> **Document segment**:
Though I wasn't crazy about being coated in stew in bear country, I wasn't afraid either; the honest truth is that we all smell like food all the time to bears, whether or not we can actually see the food on our bodies. But we get bits of food and drink and sweet-smelling toiletries on our clothing and skin throughout the day. Our packs smell like food. Our breath smells like food. (One might even argue that we are all, inside our skins, effectively stew.) And I wasn't alone here; there were several groups camped just a stone's throw away, so if a bear wandered in we could hopefully scare him off together. I would wash as much of the soup out of my clothes as I could and not worry about it.

While I wasn't afraid, I was annoyed and demoralized; I was exhausted and just wanted to sleep, but now I had to stay up another half-hour wiping and scrubbing and wringing. And I felt like a fool. The thing I had always done -- insulating food packages in my clothes -- suddenly seemed like something only a total idiot would do. And this was the third major thing that had gone wrong on the trip so far: first was the shoes, and second was my filter.

I'd been using a Sawyer Mini, one of the lightest filtering solutions. In the picture above, it's the blue-and-black cartridge below the bladder. I'd heard some people complain about their Minis, saying the flow rate inevitably got too slow and the filter too annoying to use, but I'd never experienced it -- until now. Though I'd backflushed the filter a couple times on this trip already, it wouldn't clear up, and water was barely coming through.

It wasn't a life-threatening situation -- I had iodine tablets, and could also boil water if I chose (and drinking straight from a stream won't necessarily make you sick) -- but I had let it result in something not so great. Because I had the filter in-line on my bladder, I was sucking water through it, and only a little was coming through with each pull. This meant, er, I had to suck longer and harder, but I guess despite my efforts I just didn't drink nearly as much as I usually do. And the urination situation was not great that evening. I knew I had to do a much better job the next day of getting enough water into my body, for my kidneys' sake. In the picture above, I had set up the bladder so that gravity would slowly force the water through the filter and into my bottle while I was doing camp chores, and then I could drink freely from the bottle and let it refill.

> **Problems**:
1. Answer each question from the trail account, one line per answer, marked (a) and (b) as below.
(a) Which filter had the writer been using on this trip?
(b) What two things had gone wrong on the trip before the stew incident?
2. Condense the trail account into exactly two sentences.
3. Reproduce the part of the trail account starting with "While I wasn't" and going on through "was my filter.", switching "half-hour" for "hour".

> **Dataset excerpt**:
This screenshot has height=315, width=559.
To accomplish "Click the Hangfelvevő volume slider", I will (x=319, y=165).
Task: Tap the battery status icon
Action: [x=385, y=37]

> **Worked solutions**:
1.
(a) A Sawyer Mini.
(b) First the shoes, and second the filter.

2. Though coated in stew in bear country, the writer was not afraid, since people always smell like food to bears and other groups were camped nearby, but was annoyed at having to stay up cleaning clothes after this third major mishap of the trip. The second mishap was a Sawyer Mini filter that barely let water through even after backflushing, which left the writer drinking too little until the bladder was set up so gravity pushed water through the filter into a bottle.

3.
While I wasn't afraid, I was annoyed and demoralized; I was exhausted and just wanted to sleep, but now I had to stay up another hour wiping and scrubbing and wringing. And I felt like a fool. The thing I had always done -- insulating food packages in my clothes -- suddenly seemed like something only a total idiot would do. And this was the third major thing that had gone wrong on the trip so far: first was the shoes, and second was my filter.